The story of Grace McComas and our struggle to save her touches upon several extremely important problem issues which are not often acknowledged or openly discussed in our culture. I am sure some of my community will be unhappy about bringing these issues to the fore, but it needs to be done if we are to move ahead with improving our lives and protecting our children.
We live in a semi –rural area which is about equally distant from the city of Baltimore and our U.S. capitol, Washington, D.C. The area is beautifully scenic, safe and stable. Howard County is often cited for its affluence, quality of life, and excellent schools. Not long ago Money magazine ranked Howard County 2nd nationally for “America’s Best Places to Live”, and our schools frequently rank first in Maryland as measured by standardized test scores and graduation.
It is without a doubt a great place to live and raise children, and David and I chose to live here and raise our four daughters. I have lived here all my life and I love it, but it is not without a dark side, one that I thought would never touch us, but it did.
 Somehow, amidst the beauty and the plenty and the espoused civility (“Choose Civility” is a popular public slogan), we lost our precious child.
The cul-de-sac on which we live has only about 10 houses and is just short of being long enough for the school bus to drive in. Our kids either walk or are driven the quarter mile or so to where the bus stops at the next intersection. Grace and her good friend from next door would walk home in the afternoons to our homes at the end of the street, chatting along the way. Some time during Grace’s freshman year, her friend’s troubled older brother began to talk to Grace and his sister (let’s call them ‘family ‘B’ as in ‘bully’) about some of the poor decisions he was making during the walk home in the afternoon. Grace, being very communicative, would often come home and share a good deal of this with me and we would talk about it. Because of my friendship with their mother, I was already aware of the drug and delinquency problems they were having with their son, and that they were drug testing him regularly. (and even when he’d fail, they’d sometimes still drive him to parties!? )

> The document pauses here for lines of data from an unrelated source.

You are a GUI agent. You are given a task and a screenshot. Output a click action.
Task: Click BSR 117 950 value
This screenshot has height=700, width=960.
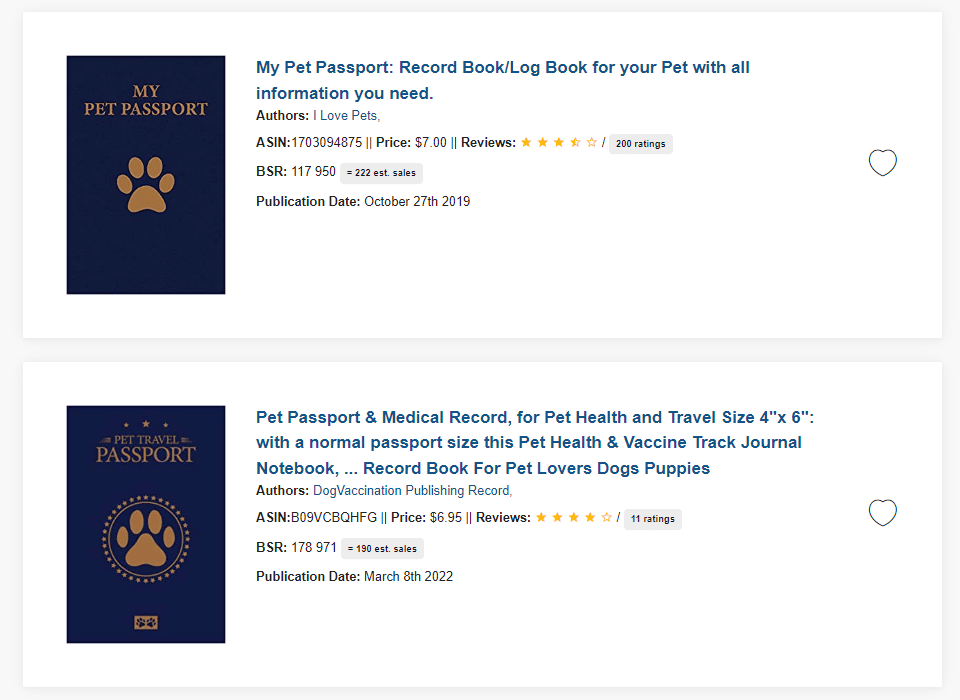(313, 171)
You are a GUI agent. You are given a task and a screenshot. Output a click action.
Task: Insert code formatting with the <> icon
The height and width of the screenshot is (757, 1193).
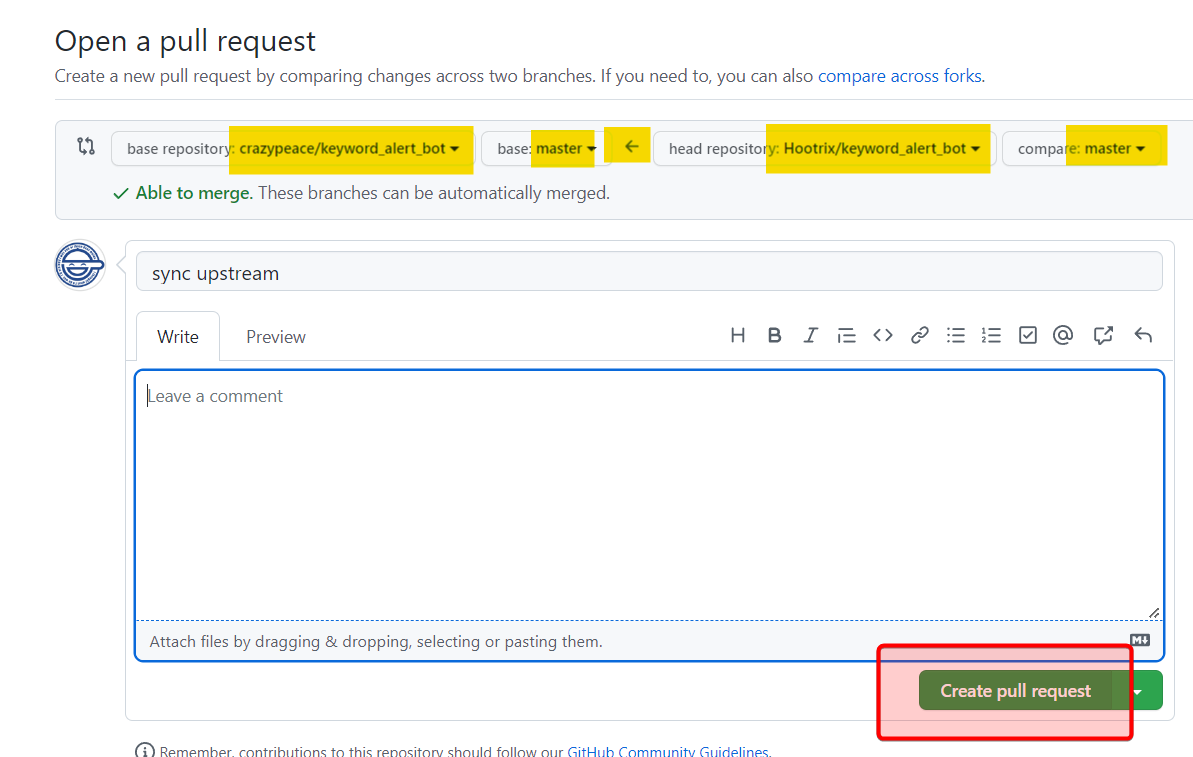click(x=883, y=336)
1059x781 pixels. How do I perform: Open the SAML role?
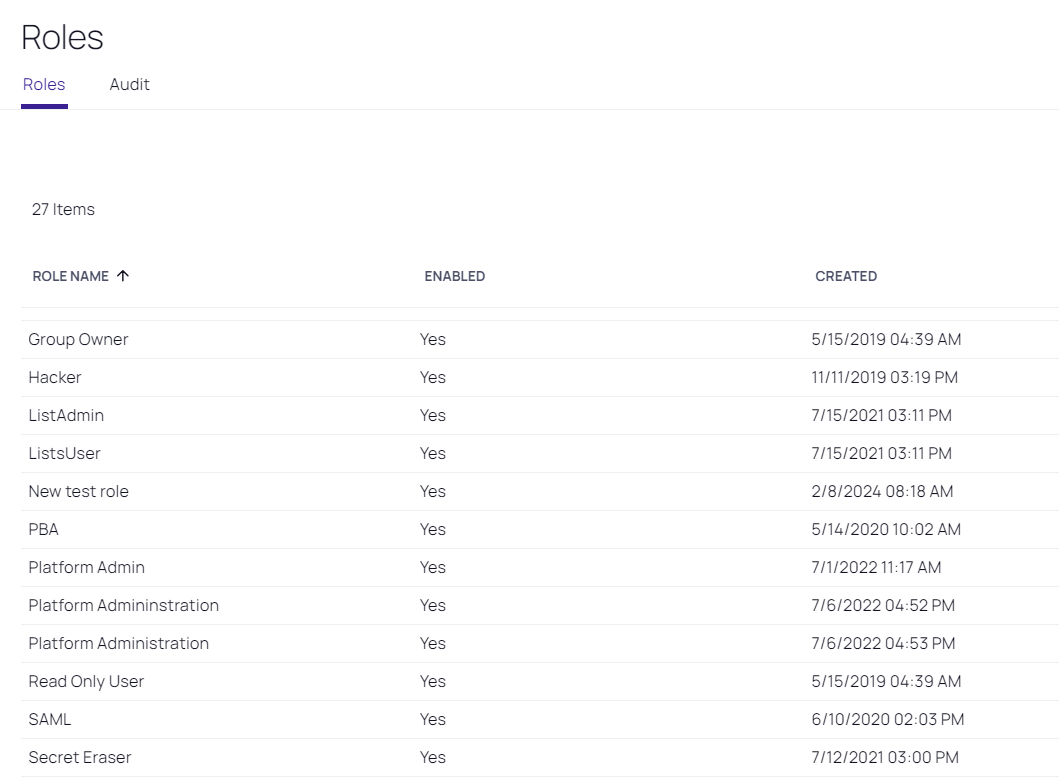coord(50,720)
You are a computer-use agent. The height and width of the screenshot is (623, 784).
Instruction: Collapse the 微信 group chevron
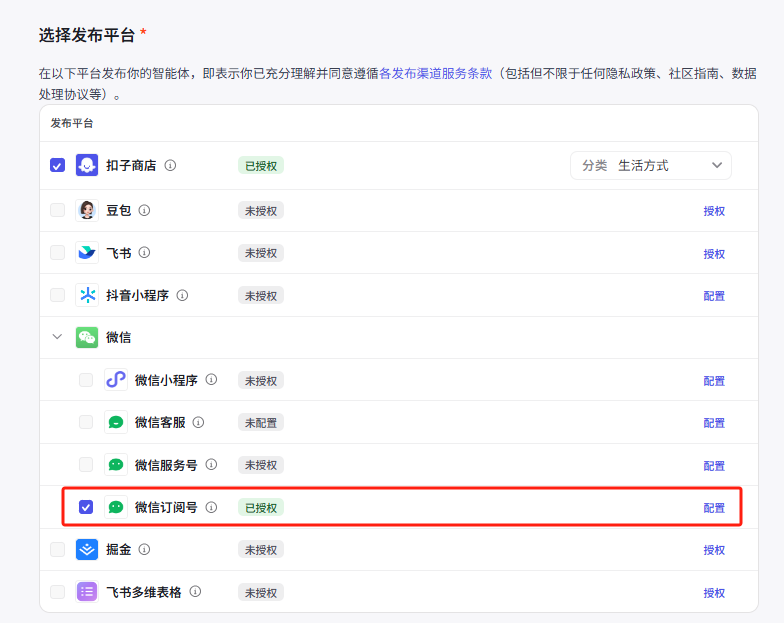pos(58,337)
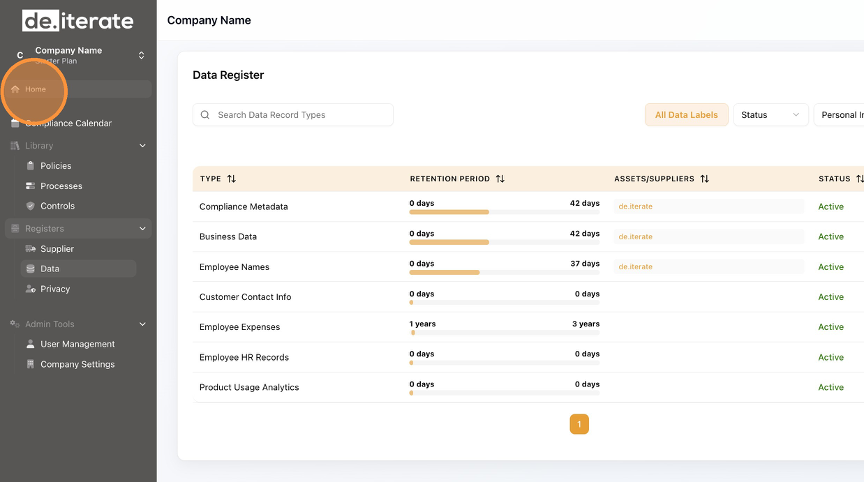Sort by Retention Period column

(500, 179)
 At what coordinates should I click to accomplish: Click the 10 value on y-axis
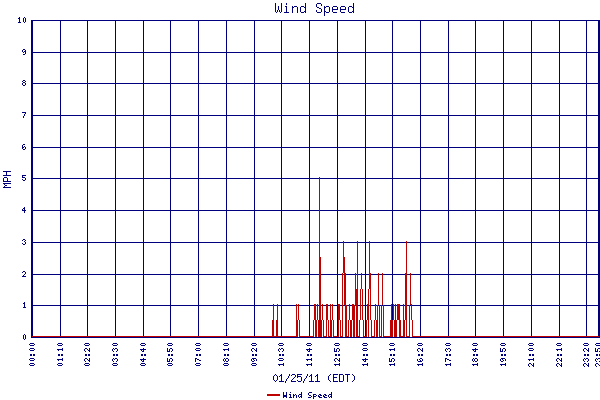click(x=22, y=20)
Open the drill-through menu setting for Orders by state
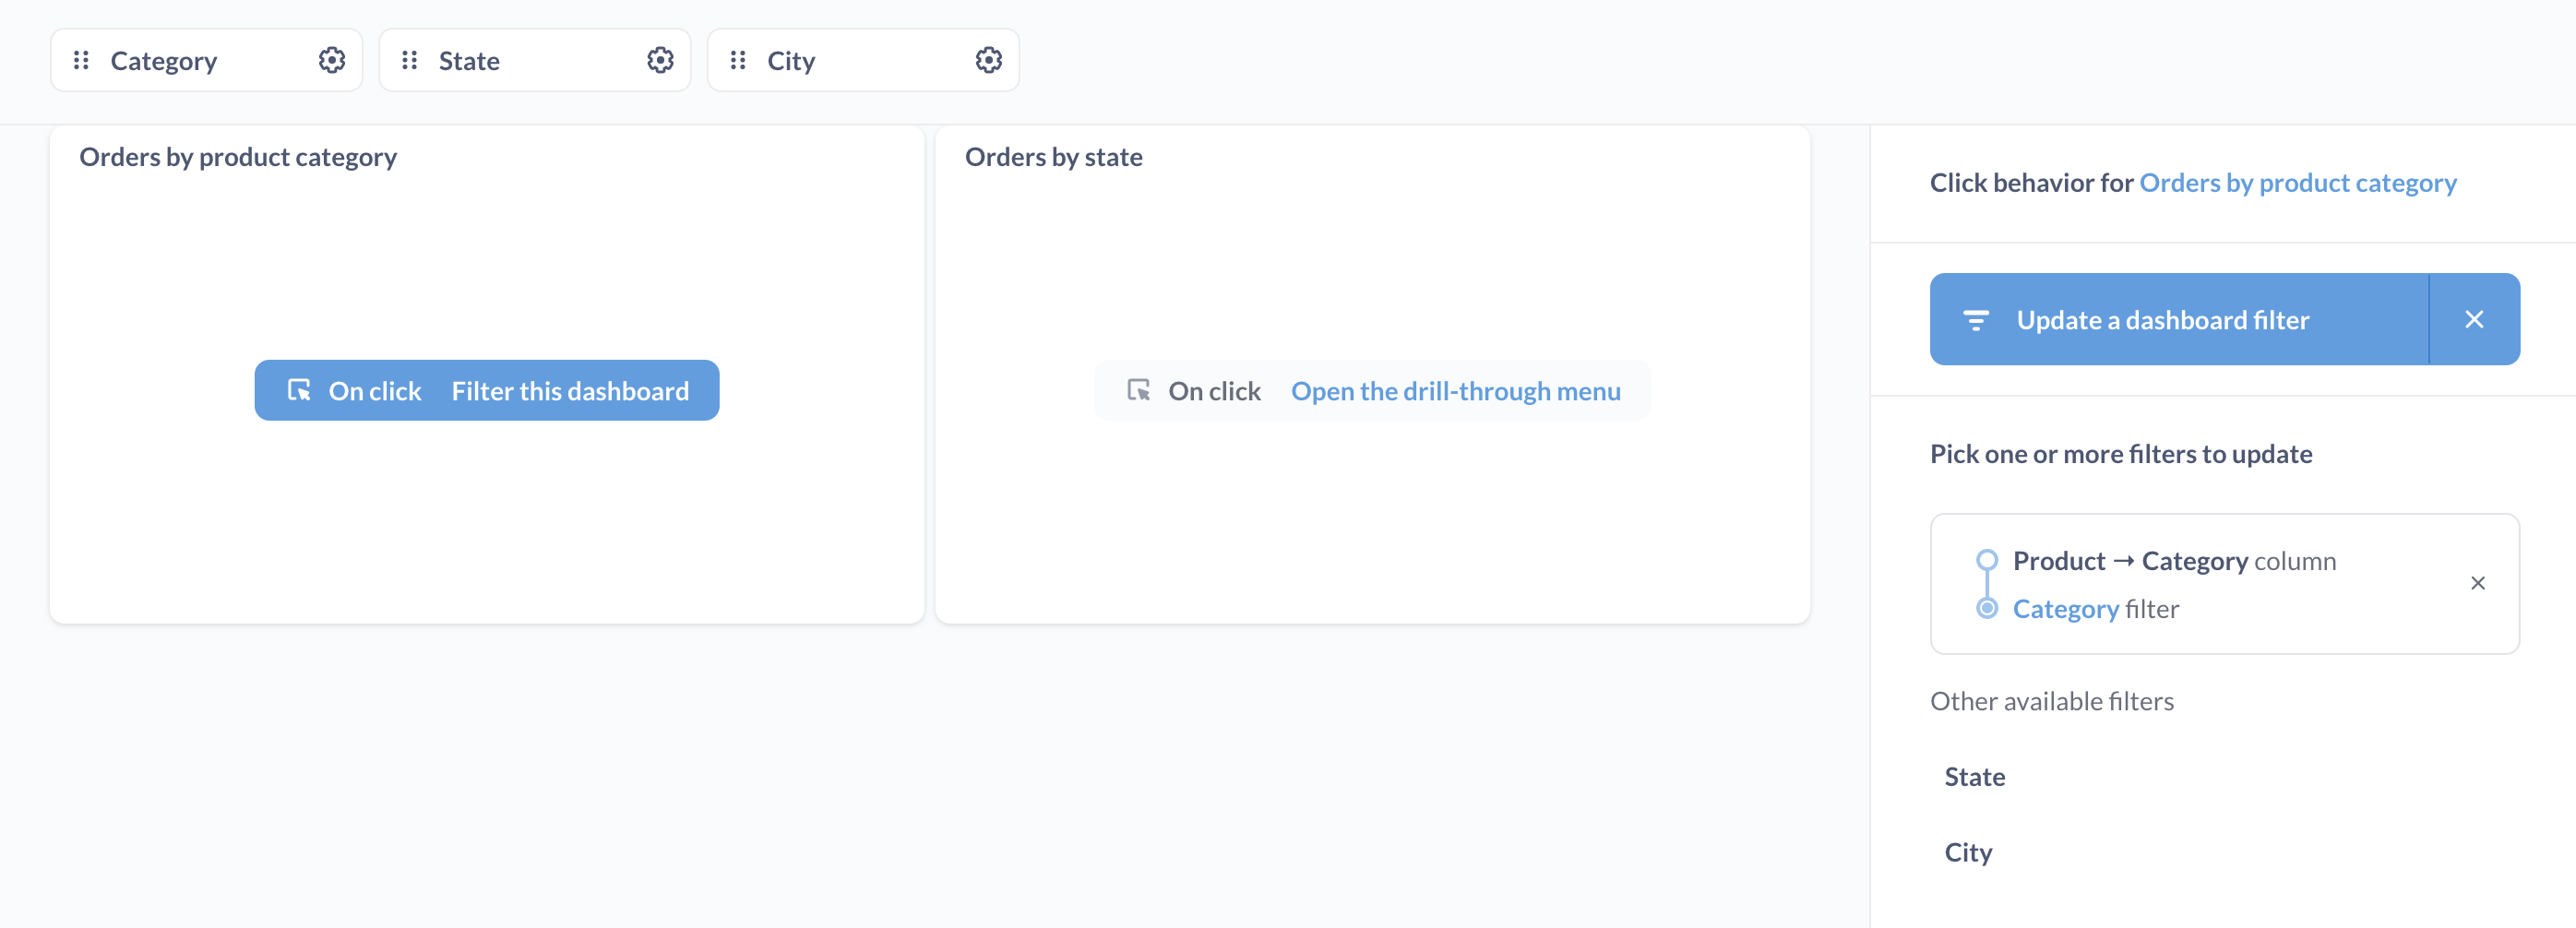 (x=1457, y=391)
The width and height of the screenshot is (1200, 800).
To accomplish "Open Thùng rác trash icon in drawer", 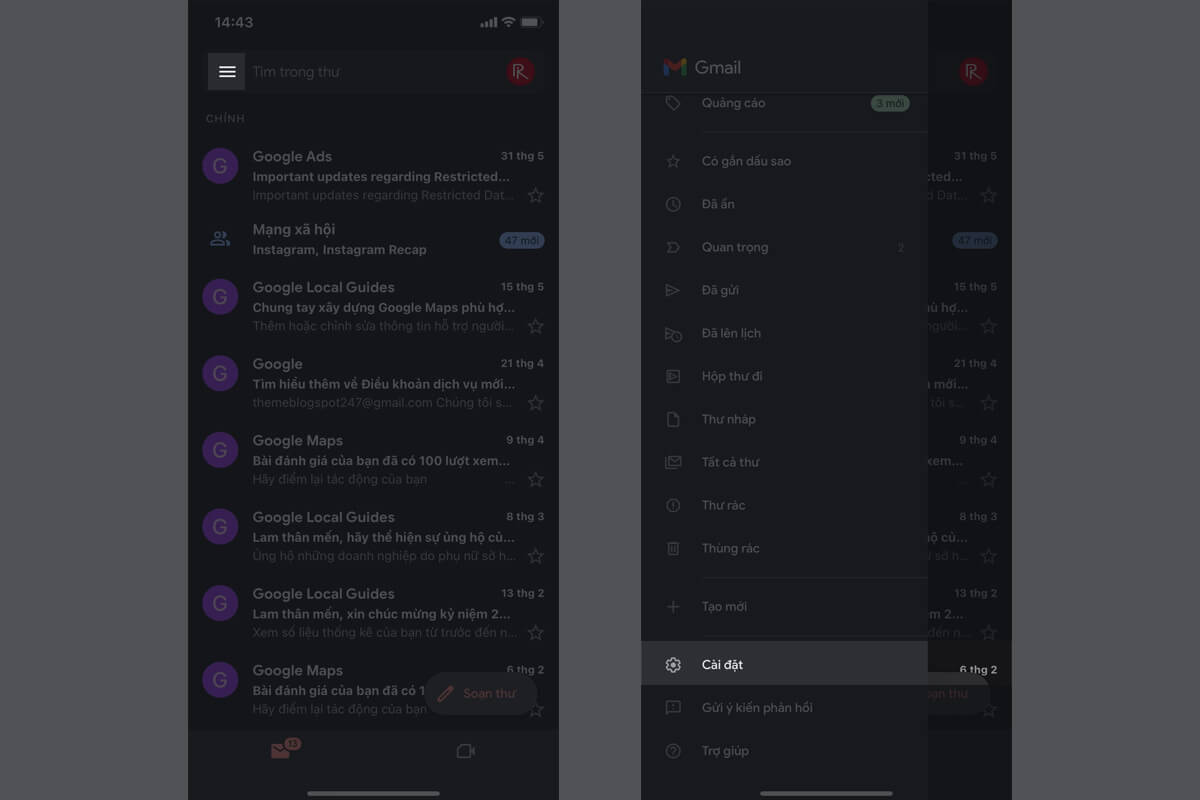I will coord(673,548).
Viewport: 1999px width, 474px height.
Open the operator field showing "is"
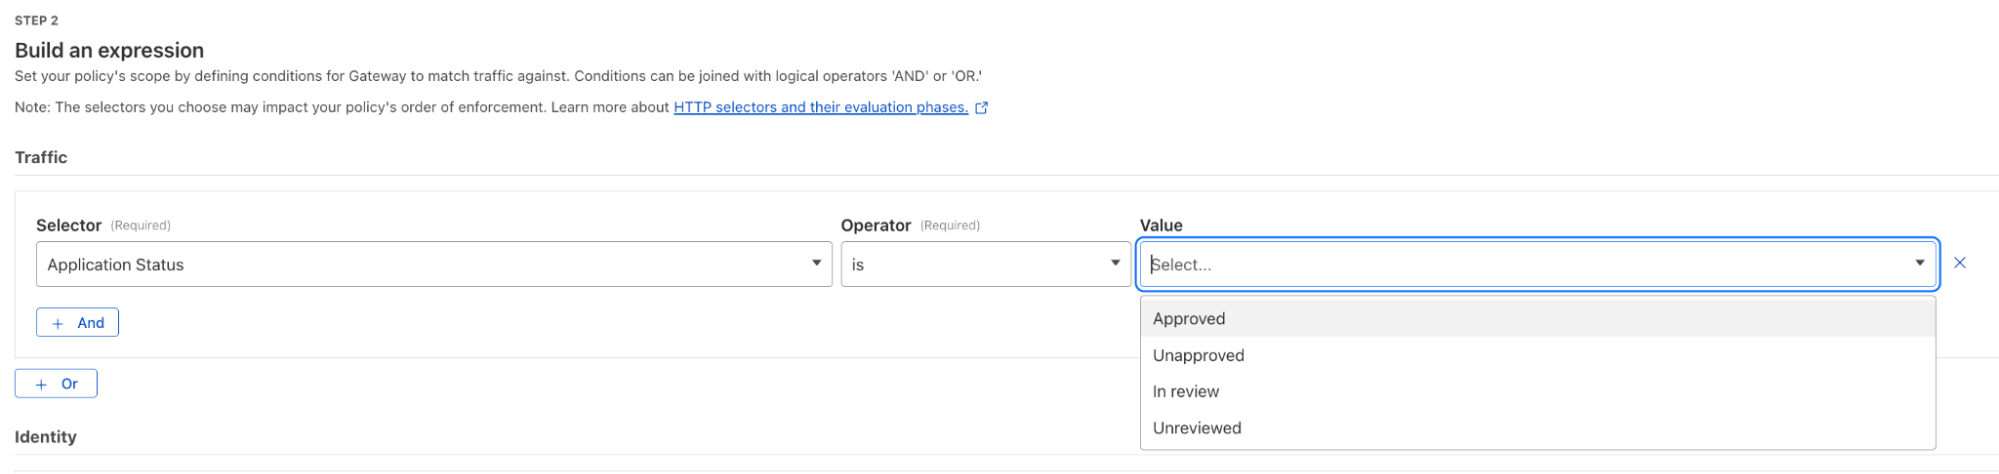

Via the window of his sister, I also knew of things like the fact that he kept a jar of ‘clean’ urine in his closet to try and beat these tests, and that teddy bears and deodorant canisters were hollowed out to hide drugs etc. He constantly talked about marijuana and how harmless it was, and wanted to encourage Grace to try it and talk his sister into it too so she could join him in smoking, which he thought would be cool. His younger sister was under great stress from the problems he was having and causing the family which she felt her parents weren’t willing to see or handle properly. Unfortunately as time went by, he moved on to other drugs.

Right about the time when the neighbor at the end of the street reported finding a syringe on the road, Grace told me that on the walk home he’d told her he’d tried heroin. She was alarmed and so was I (heroin can KILL you the first time you try it, and is super addictive) and when I told her I needed to break her confidence and share this information with his mother, Grace agreed and understood.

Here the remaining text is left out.